Das freimaurerische Ritual soll nach Schröder auf alle systemfremden Zutaten verzichten und dem „deutschen Wesen“ durch Wort, Text und Gesang stärker entgegenkommen. Dazu gehört die Beschränkung auf die drei Grade Lehrling, Geselle und Meister.
Geschichte
Nach seiner Aufnahme in die Freimaurerloge „Emanuel zur Maienblume“ in Hamburg im Jahr 1774 – die Loge arbeitet nach dem System der Strikten Observanz, dem ihre Mutterloge, Absalom am 30. Januar 1765 in einem spektakulären Schritt beigetreten war – erkannte Schröder, dass die in der Maurerei vorhandenen hierarchischen Strukturen ihm, der dem gering geachteten Stand der Schauspieler entstammte, gesellschaftlich wenig zu geben hatte. Vergeblich versuchte er mit der Gründung der Loge Elise zum warmen Herzen, der vornehmlich Berufskollegen (Schauspieler und Tänzer) angehörten, neue Wege zu gehen.
1787 kehrte er nach vielen Jahren der Abwesenheit nach Hamburg und in seine Mutterloge zurück und wurde zum Meister vom Stuhl gewählt. Sein Ziel war es, die Freimaurerei auf die schlichte und ursprüngliche Form zurückzuführen, die er in England angetroffen hatte. Er sammelte und studierte alles, was die Maurerei irgendwie zu Papier gebracht hatte, und wo das nicht reichte, versuchte er, sich die mündlich überlieferten Quellen aufzeichnen zu lassen. Seine kritische Edition Materialien zur Geschichte der Freimaurerei seit ihrer Entstehung 1723 ist heute noch eine wichtige Quelle der freimaurerischen Forschung.

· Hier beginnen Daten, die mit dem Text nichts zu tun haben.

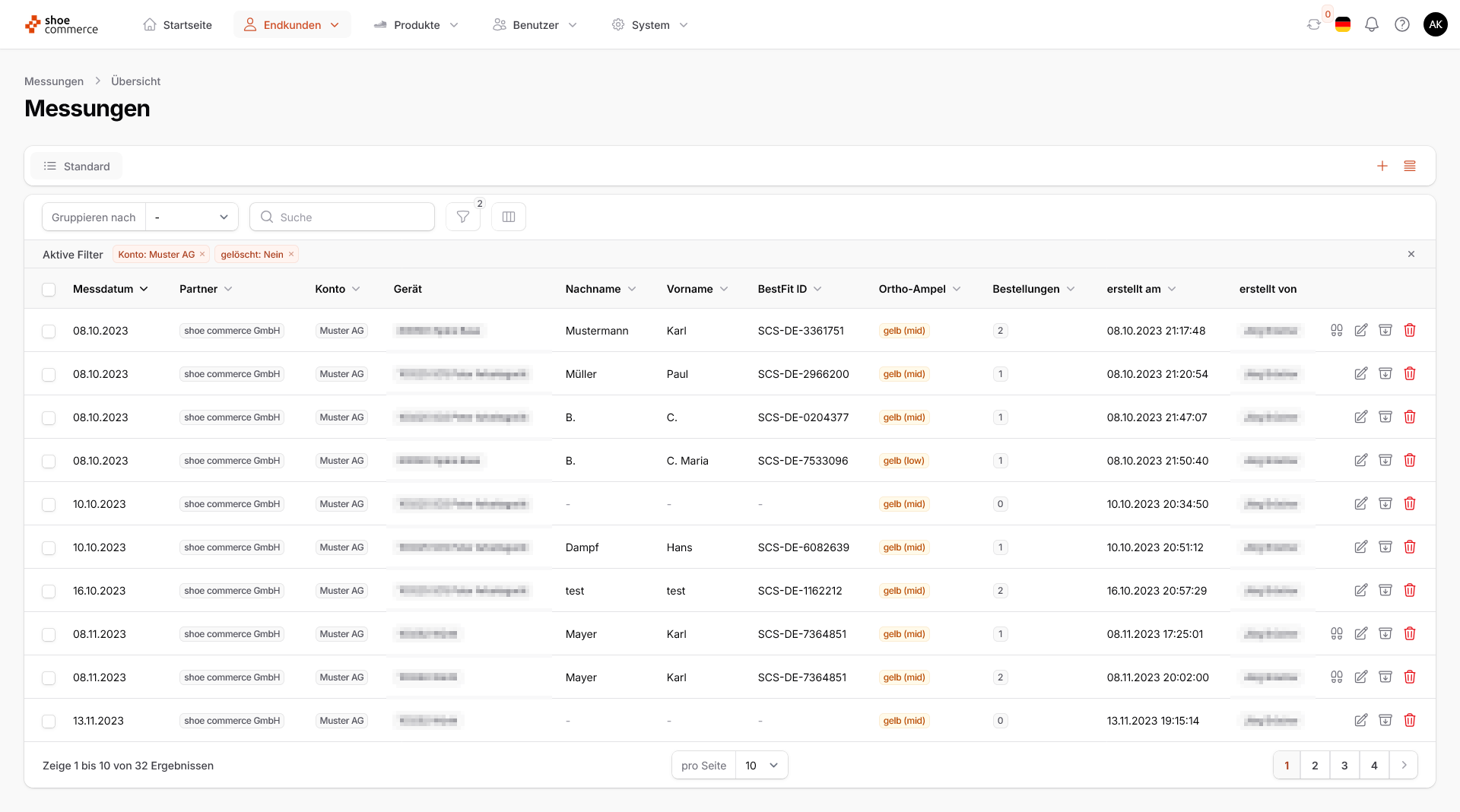Select the Standard view tab
1460x812 pixels.
(77, 166)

Auf Basis der hierbei gewonnenen Erkenntnisse verfasste Schröder ein freimaurerisches Ritual, das die Hochgrade abschaffte und sich auf das Wesentliche konzentrierte: „den toleranten, menschlichen Gedanken“. Dazu gehörte auch die Beschränkung auf die drei Grade Lehrling, Geselle und Meister. Einer seiner Kernsätze lautete: „Mit dem Meister schließt sich der Kreis“, womit er ausdrückte, dass mit dem Meistergrad alle maurerischen Kenntnisse erworben sind und nun angewendet werden sollen.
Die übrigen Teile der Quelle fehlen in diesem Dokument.